WORK TASK: This exercise calls for the records to be repeated in full, exactly as written.

Segment Open

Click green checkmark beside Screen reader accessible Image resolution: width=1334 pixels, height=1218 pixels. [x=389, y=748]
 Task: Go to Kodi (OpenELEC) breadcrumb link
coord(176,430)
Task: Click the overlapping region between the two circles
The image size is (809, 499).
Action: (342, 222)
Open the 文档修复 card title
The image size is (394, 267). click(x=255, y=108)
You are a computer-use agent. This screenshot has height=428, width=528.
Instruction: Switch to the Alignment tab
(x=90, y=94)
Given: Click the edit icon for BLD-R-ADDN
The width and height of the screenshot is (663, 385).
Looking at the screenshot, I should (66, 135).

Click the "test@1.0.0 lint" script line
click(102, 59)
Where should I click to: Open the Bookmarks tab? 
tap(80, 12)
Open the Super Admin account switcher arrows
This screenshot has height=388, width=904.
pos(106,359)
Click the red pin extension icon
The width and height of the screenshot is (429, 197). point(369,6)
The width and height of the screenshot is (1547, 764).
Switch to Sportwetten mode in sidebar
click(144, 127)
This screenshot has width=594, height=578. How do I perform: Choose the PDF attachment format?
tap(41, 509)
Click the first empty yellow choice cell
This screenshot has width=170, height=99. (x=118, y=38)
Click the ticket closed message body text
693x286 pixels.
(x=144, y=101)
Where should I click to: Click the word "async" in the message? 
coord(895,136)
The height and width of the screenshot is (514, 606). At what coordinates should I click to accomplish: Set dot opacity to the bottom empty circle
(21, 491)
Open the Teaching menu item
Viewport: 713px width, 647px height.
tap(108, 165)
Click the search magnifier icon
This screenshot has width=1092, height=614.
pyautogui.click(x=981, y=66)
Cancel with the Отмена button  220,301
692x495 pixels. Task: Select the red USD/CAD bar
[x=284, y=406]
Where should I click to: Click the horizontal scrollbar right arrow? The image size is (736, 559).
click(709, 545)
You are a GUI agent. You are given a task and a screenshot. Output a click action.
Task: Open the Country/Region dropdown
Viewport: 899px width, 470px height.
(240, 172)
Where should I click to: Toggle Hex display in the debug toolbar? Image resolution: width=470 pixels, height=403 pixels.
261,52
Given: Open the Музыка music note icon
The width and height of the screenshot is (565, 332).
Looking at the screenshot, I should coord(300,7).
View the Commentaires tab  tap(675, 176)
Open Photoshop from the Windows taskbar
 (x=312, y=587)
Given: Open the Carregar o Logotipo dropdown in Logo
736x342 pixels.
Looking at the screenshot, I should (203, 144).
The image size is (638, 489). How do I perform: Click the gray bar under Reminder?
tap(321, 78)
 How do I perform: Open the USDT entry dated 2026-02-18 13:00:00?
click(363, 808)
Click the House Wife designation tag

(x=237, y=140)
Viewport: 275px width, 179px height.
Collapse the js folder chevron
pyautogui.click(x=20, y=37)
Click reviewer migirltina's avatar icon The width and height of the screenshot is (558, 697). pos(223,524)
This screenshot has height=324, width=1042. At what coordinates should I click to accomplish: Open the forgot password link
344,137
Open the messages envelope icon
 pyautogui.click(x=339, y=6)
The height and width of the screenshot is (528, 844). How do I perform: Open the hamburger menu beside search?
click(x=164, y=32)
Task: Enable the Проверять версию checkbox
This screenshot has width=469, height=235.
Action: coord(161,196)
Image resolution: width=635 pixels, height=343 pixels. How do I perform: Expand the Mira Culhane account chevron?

Segment Closed

SOLUTION TO THIS PROBLEM:
Click green checkmark beside Screen reader accessible Image resolution: width=1334 pixels, height=1218 pixels. [x=389, y=748]
 Task: Go to Kodi (OpenELEC) breadcrumb link
coord(176,430)
Task: Click the overlapping region between the two circles
The image size is (809, 499).
Action: (342, 222)
Open the 文档修复 card title
The image size is (394, 267). click(x=255, y=108)
You are a computer-use agent. This screenshot has height=428, width=528.
Instruction: Switch to the Alignment tab
(x=90, y=94)
Given: Click the edit icon for BLD-R-ADDN
The width and height of the screenshot is (663, 385).
Looking at the screenshot, I should (66, 135).

Click the "test@1.0.0 lint" script line
click(102, 59)
Where should I click to: Open the Bookmarks tab? 
tap(80, 12)
Open the Super Admin account switcher arrows
This screenshot has height=388, width=904.
pos(106,359)
Click the red pin extension icon
The width and height of the screenshot is (429, 197). point(369,6)
The width and height of the screenshot is (1547, 764).
Switch to Sportwetten mode in sidebar
click(144, 127)
This screenshot has width=594, height=578. How do I perform: Choose the PDF attachment format?
tap(41, 509)
Click the first empty yellow choice cell
This screenshot has width=170, height=99. (x=118, y=38)
Click the ticket closed message body text
693x286 pixels.
(x=144, y=101)
Where should I click to: Click the word "async" in the message? 
coord(895,136)
The height and width of the screenshot is (514, 606). At what coordinates should I click to accomplish: Set dot opacity to the bottom empty circle
(21, 491)
Open the Teaching menu item
Viewport: 713px width, 647px height.
tap(108, 165)
Click the search magnifier icon
This screenshot has width=1092, height=614.
pyautogui.click(x=981, y=66)
Cancel with the Отмена button  220,301
692x495 pixels. Task: Select the red USD/CAD bar
[x=284, y=406]
Where should I click to: Click the horizontal scrollbar right arrow? The image size is (736, 559).
click(709, 545)
You are a GUI agent. You are given a task and a screenshot. Output a click action.
Task: Open the Country/Region dropdown
Viewport: 899px width, 470px height.
(240, 172)
Where should I click to: Toggle Hex display in the debug toolbar? Image resolution: width=470 pixels, height=403 pixels.
261,52
Given: Open the Музыка music note icon
The width and height of the screenshot is (565, 332).
Looking at the screenshot, I should coord(300,7).
View the Commentaires tab  tap(675, 176)
Open Photoshop from the Windows taskbar
 (x=312, y=587)
Given: Open the Carregar o Logotipo dropdown in Logo
736x342 pixels.
Looking at the screenshot, I should (203, 144).
The image size is (638, 489). How do I perform: Click the gray bar under Reminder?
tap(321, 78)
 How do I perform: Open the USDT entry dated 2026-02-18 13:00:00?
click(363, 808)
Click the House Wife designation tag

(x=237, y=140)
Viewport: 275px width, 179px height.
Collapse the js folder chevron
pyautogui.click(x=20, y=37)
Click reviewer migirltina's avatar icon The width and height of the screenshot is (558, 697). pos(223,524)
This screenshot has height=324, width=1042. At what coordinates should I click to accomplish: Open the forgot password link
344,137
Open the messages envelope icon
 pyautogui.click(x=339, y=6)
The height and width of the screenshot is (528, 844). How do I perform: Open the hamburger menu beside search?
click(x=164, y=32)
Task: Enable the Проверять версию checkbox
This screenshot has width=469, height=235.
Action: coord(161,196)
Image resolution: width=635 pixels, height=343 pixels. How do I perform: Expand the Mira Culhane account chevron?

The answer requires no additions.